Going After Nolan Arenado
As far as on the field, playing baseball is concerned, Arenado would be the perfect addition. He’s won the Gold Glove award at third base every year of his career, he’s an offensive powerhouse, and has raked at Miller Park throughout his career, to the tune of a .397/.461/.838 slash line with eight home runs in 17 games.
There should be no qualms from the Brewers front office about Arenado playing third base in a Brewers uniform. Where they will have qualms though, is the payroll department. Arenado signed a massive eight-year, $260 million contract just last spring, and is due a $35 million salary each year through 2024. Then he gets $32 million in 2025 and $27 million in 2026.
If they couldn’t sign Yasmani Grandal or Mike Moustakas or any other premier free agent because of how it could negatively impact their payroll, then affording Arenado gets tough. If the Milwaukee Brewers want to be able to sign Christian Yelich to a long-term extension, tying up $35 million a year with Arenado would not help.
In all likelihood, Yelich will get around $35 million a year, and it’s extremely difficult to see the Brewers having $70 million of their payroll locked up in two players.
The good news is, the Rockies will likely pay down a decent amount of Arenado’s salary in order to get a deal done. They will want prospects in return for Arenado, not just simply salary relief.
What Could The Brewers Package Include?
Think about it, Hader is still relatively cheap, under control for several years, and a star player. The Brewers have been looking at trading him this winter and Colorado could be a good match. The Rockies signed a lot of veteran relievers the past few years and they all bombed in 2019. Colorado desperately needs an improved bullpen and Hader provides that.
There will need to be more included as well, likely the Crew’s top prospect Brice Turang will be a talked about piece along with a few others. How much the Brewers give up would depend on how much money the Rockies are willing to pay down on Arenado’s contract.
Another issue is the opt-out clause in Arenado’s contract that he can trigger after the 2021 season. The Brewers will not want to pay for seven years of Arenado and only get two years of them before he hits free agency. That will need to be worked out in order for him to come to Milwaukee.
Given Arenado’s salary, Colorado may need to pay down 50% of his contract for the Brewers to be able to bring him in.
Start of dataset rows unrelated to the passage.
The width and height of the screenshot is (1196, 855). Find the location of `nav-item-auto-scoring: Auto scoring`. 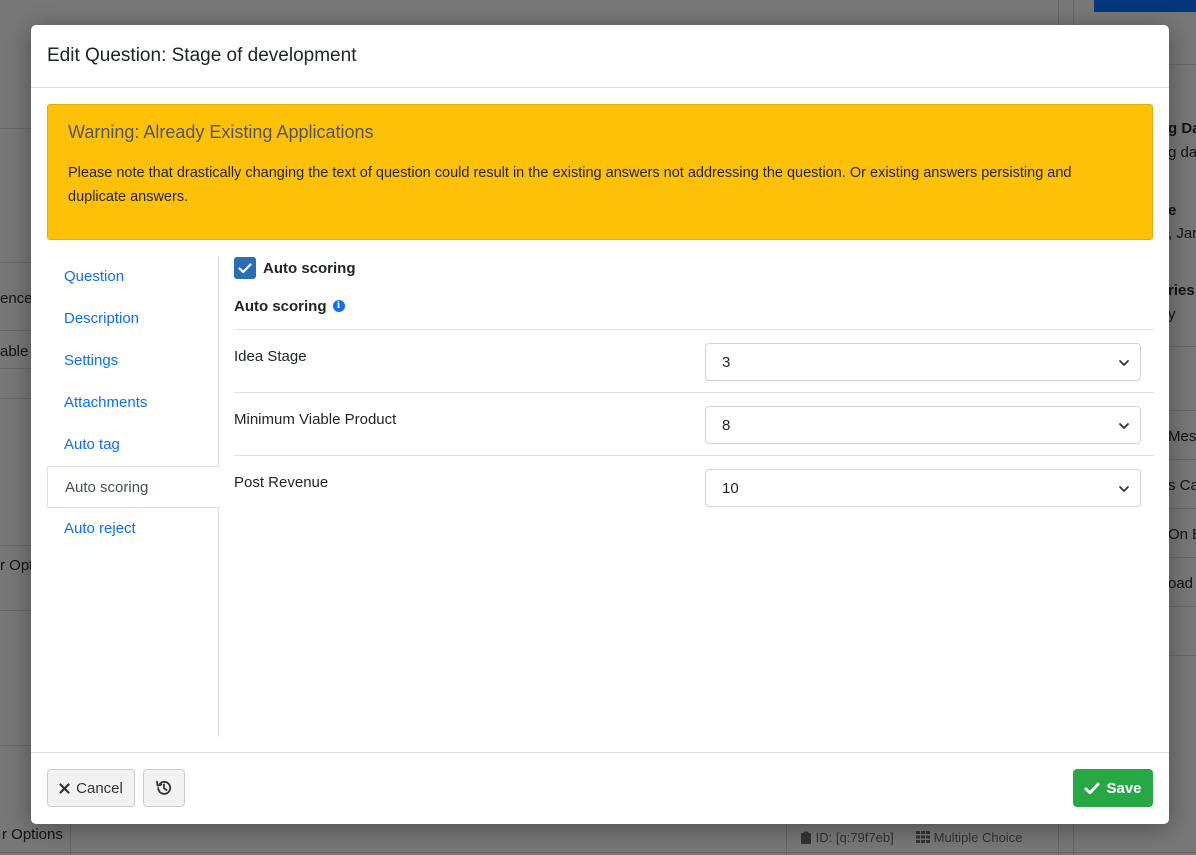

nav-item-auto-scoring: Auto scoring is located at coordinates (134, 487).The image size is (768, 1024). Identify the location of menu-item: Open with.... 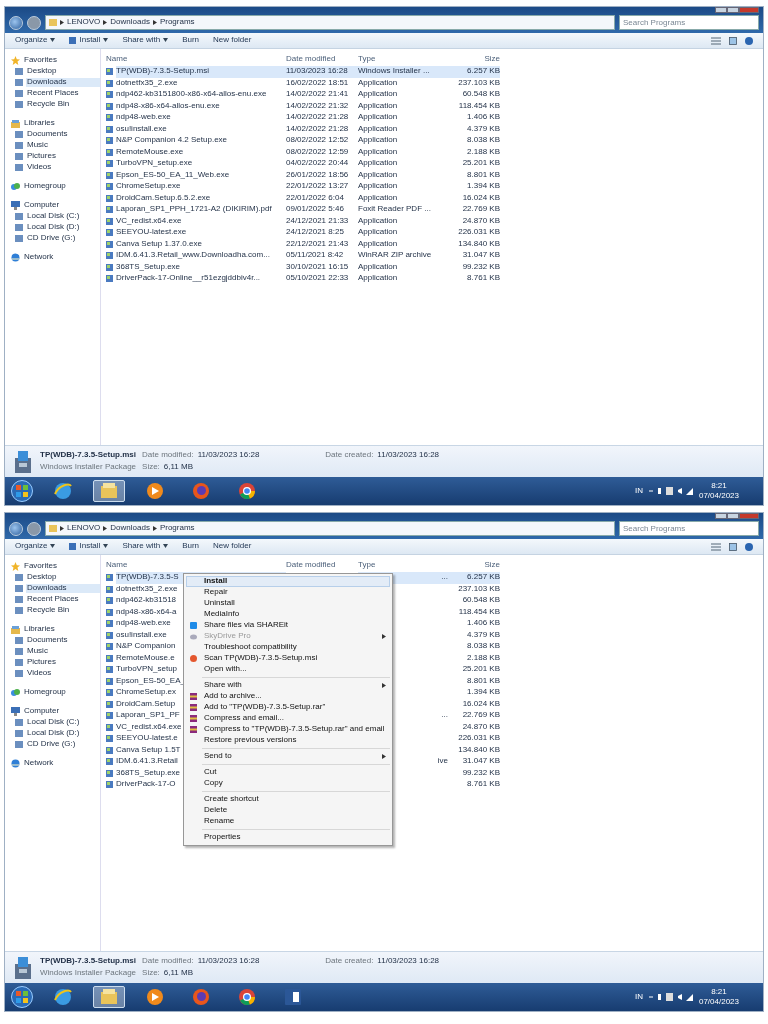
(288, 670).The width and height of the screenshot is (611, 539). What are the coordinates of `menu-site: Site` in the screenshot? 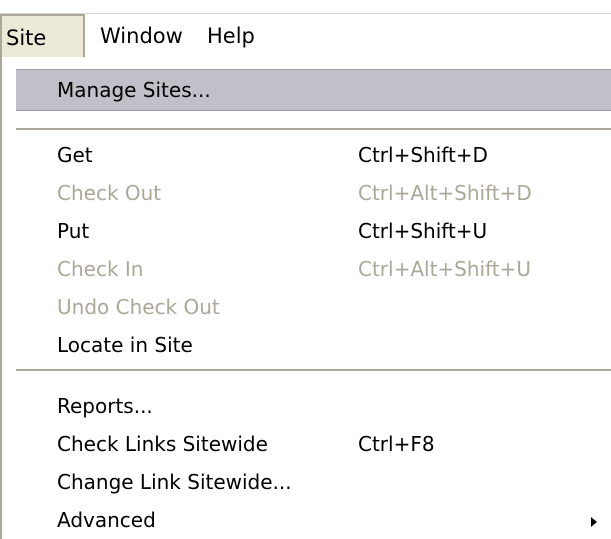 It's located at (42, 36).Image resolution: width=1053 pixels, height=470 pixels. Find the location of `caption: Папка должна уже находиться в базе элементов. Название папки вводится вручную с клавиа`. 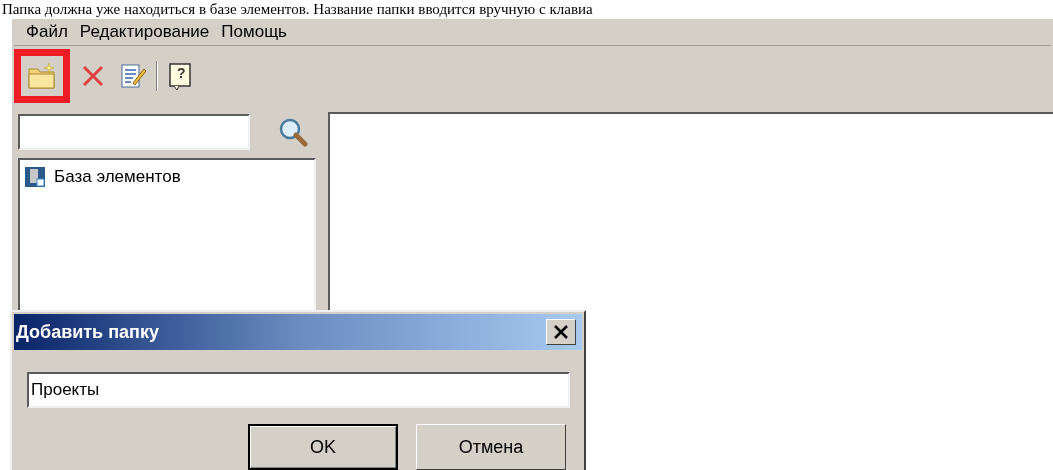

caption: Папка должна уже находиться в базе элементов. Название папки вводится вручную с клавиа is located at coordinates (297, 9).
To make matters worse, the St. Louis Cardinals are one team that’s known to be quite involved in talks for Arenado and will likely pursue him now that he is probably going to be back on the market. If the Cardinals get Arenado, the Brewers will face an even tougher task to get back on top of the NL Central.
This will be an interesting story to watch as we run up to spring training, and while the odds of him joining the Brewers is slim, where he ends up could have a large impact on the Crew.